• **WHAT TO WORK ON**:
Among the entries below, find each line holding "click" and return it.

• **PROVIDED RECORDS**:
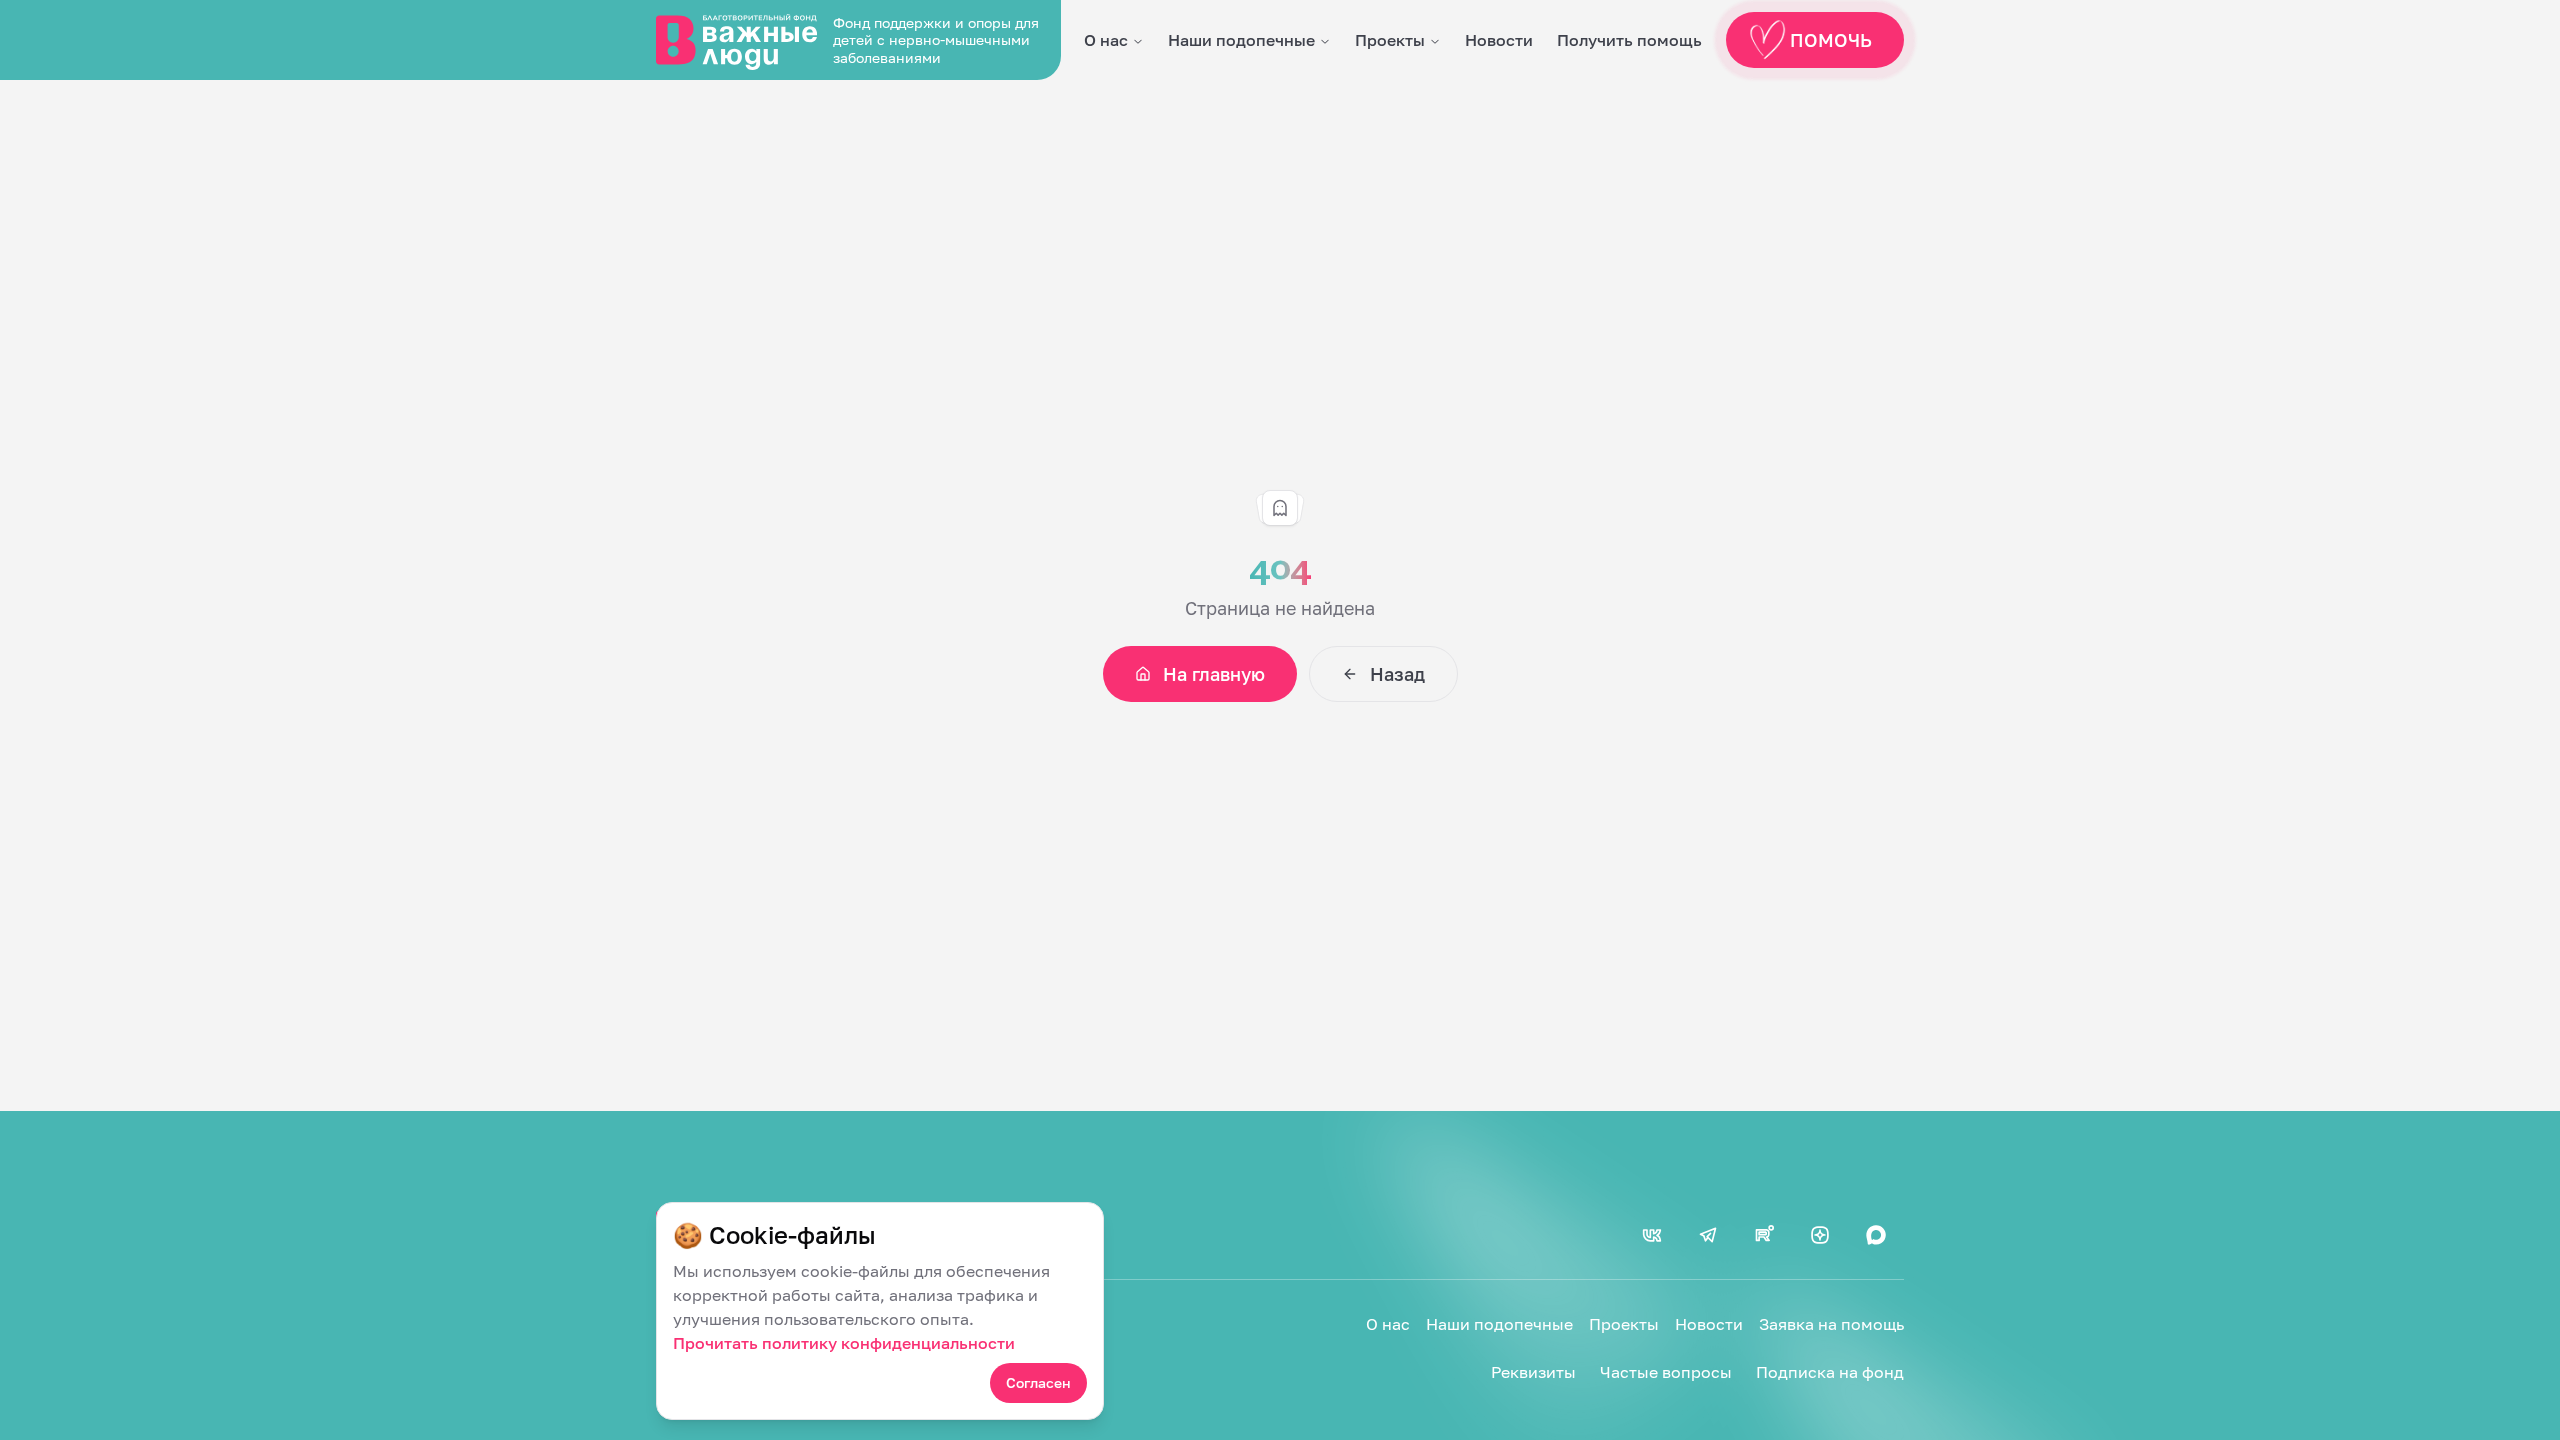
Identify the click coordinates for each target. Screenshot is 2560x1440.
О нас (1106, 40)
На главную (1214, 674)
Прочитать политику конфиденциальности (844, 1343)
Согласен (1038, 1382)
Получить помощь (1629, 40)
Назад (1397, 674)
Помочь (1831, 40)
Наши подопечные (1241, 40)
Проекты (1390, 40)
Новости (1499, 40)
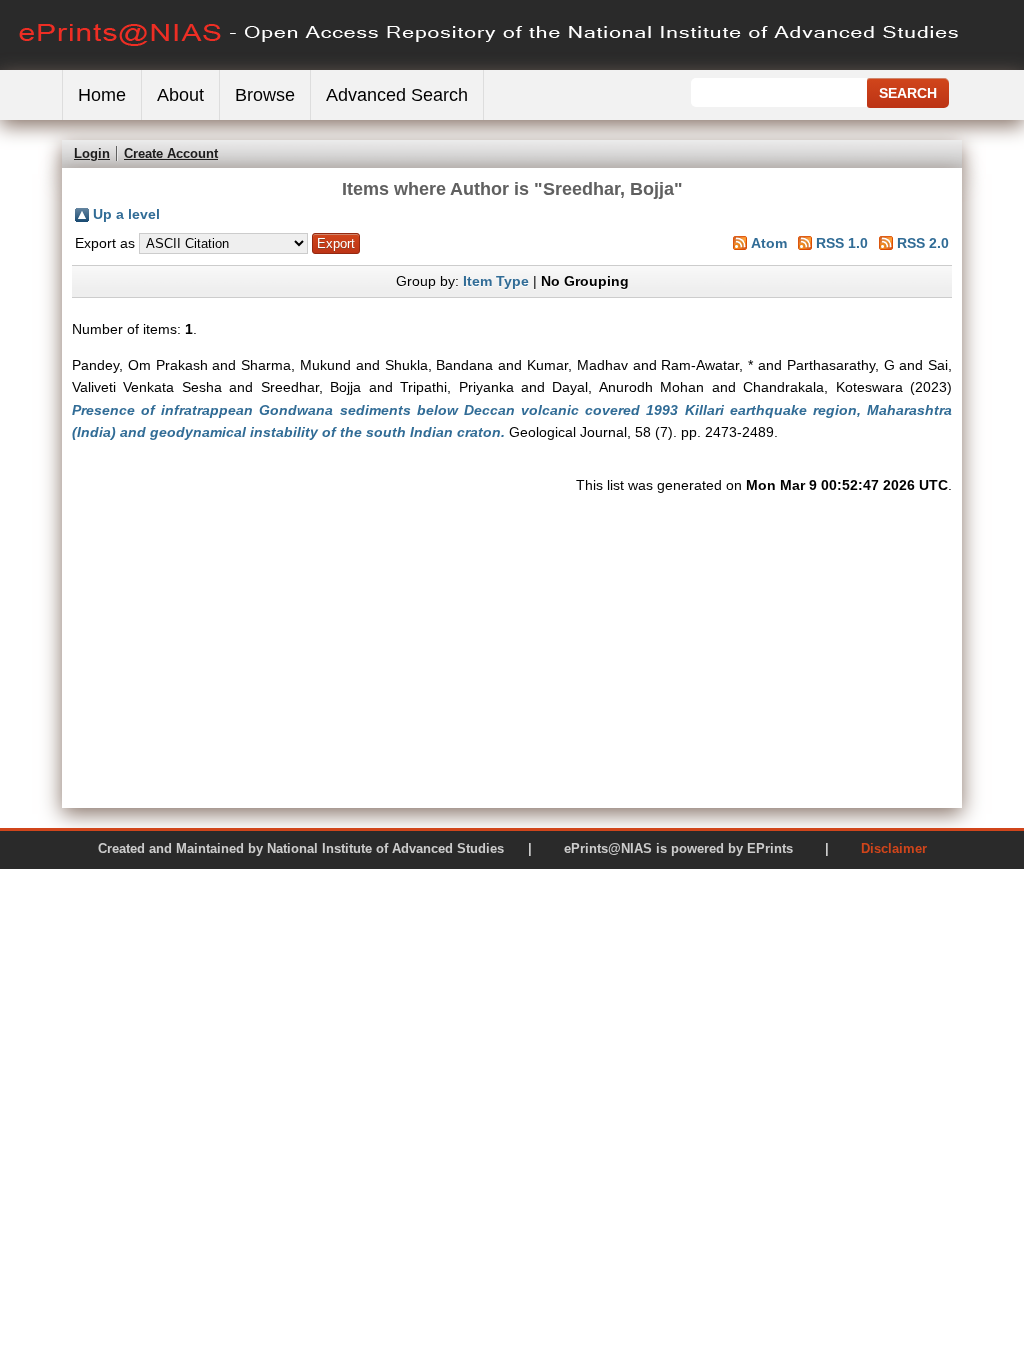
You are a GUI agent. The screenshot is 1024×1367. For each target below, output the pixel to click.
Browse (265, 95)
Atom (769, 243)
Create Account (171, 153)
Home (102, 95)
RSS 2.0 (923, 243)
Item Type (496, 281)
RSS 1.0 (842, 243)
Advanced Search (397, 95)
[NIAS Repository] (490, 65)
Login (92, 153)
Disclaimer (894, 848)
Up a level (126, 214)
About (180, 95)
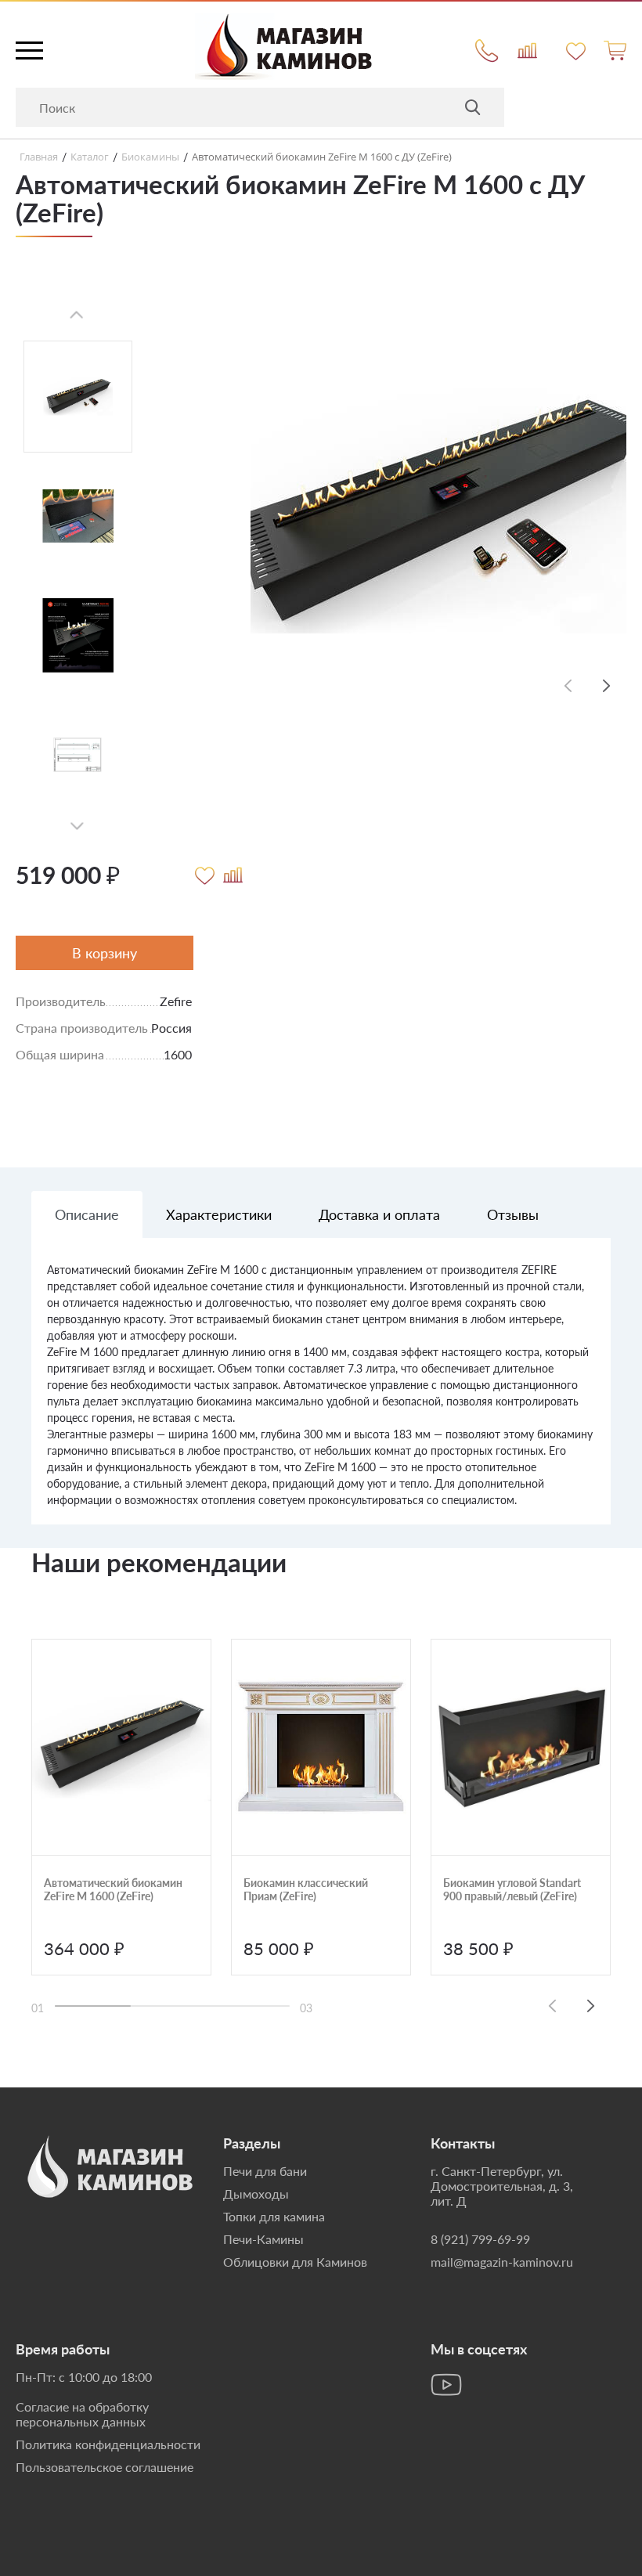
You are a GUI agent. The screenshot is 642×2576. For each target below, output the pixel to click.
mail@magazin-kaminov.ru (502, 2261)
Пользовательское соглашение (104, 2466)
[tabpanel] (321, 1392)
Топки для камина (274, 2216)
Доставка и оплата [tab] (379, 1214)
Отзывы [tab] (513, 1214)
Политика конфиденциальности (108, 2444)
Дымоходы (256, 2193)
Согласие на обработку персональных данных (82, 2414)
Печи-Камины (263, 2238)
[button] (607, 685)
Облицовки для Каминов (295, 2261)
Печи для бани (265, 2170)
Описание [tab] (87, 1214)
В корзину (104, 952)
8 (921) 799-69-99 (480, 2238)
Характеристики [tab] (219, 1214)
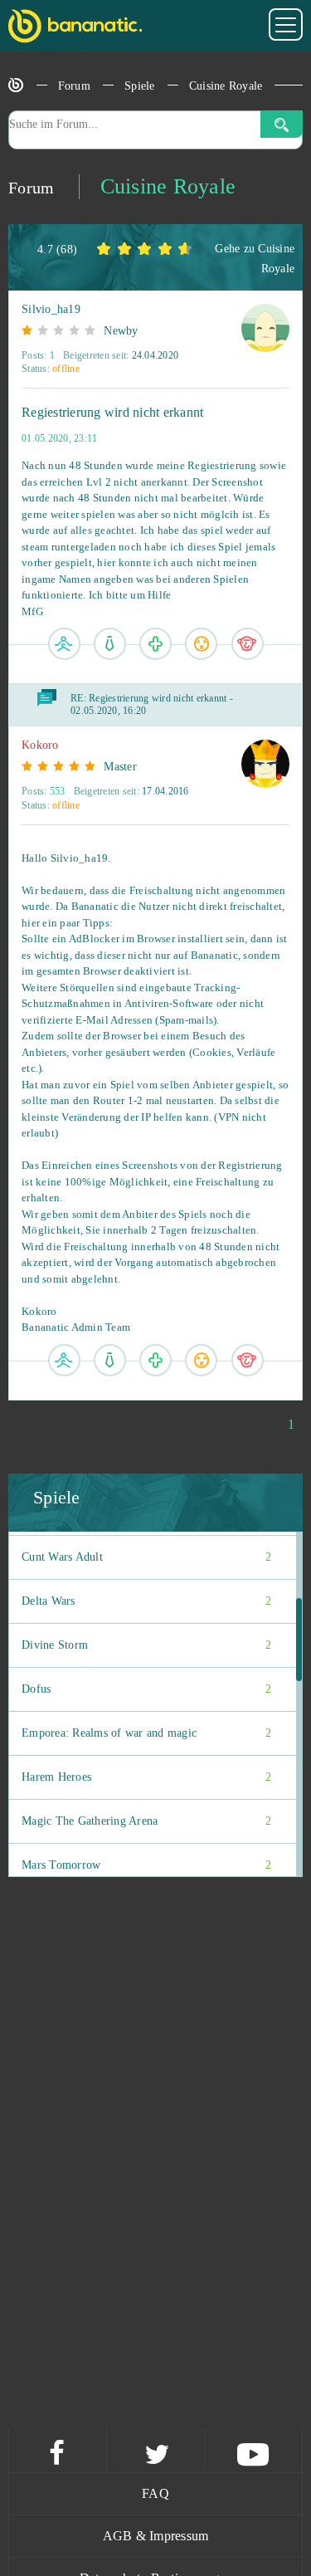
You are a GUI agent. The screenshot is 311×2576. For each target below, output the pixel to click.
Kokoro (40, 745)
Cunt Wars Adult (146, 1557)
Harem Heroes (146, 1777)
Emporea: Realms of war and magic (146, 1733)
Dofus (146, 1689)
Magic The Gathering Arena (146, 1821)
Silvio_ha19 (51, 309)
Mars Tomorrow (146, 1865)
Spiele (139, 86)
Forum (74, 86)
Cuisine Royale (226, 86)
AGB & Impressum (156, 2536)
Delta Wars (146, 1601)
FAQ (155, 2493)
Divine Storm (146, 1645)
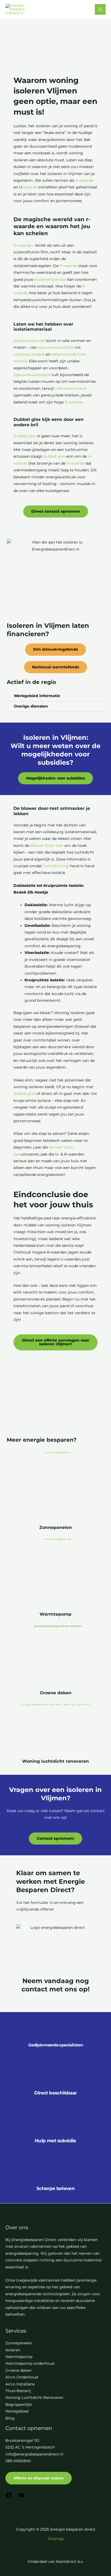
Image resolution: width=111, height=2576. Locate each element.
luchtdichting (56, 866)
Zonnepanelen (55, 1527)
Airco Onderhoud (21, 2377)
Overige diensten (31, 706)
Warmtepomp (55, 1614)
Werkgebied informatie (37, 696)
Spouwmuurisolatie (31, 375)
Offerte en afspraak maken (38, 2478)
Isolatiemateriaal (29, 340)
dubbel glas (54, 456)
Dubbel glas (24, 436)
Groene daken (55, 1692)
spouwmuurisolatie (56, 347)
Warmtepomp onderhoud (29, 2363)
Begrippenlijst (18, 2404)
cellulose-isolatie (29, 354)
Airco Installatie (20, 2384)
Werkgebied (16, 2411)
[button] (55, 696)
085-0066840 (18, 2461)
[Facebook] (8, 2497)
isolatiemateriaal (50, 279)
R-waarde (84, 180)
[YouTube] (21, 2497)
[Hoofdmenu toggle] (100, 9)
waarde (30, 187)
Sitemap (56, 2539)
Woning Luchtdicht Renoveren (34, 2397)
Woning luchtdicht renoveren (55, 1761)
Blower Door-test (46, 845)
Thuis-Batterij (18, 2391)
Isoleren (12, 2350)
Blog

• **SOLUTION TO THE EXERCISE**:
Identify the click coordinates for each target. Screenshot is 2560x1440.
You are a GUI agent. The screenshot is 1024×1367. For each target below, output the pixel to click.
You are a GUI agent. The screenshot is 642×2576. For each target below, output the pixel to click.
You are a GUI agent. The screenshot is 311×2576. For each target below, output the pixel to click.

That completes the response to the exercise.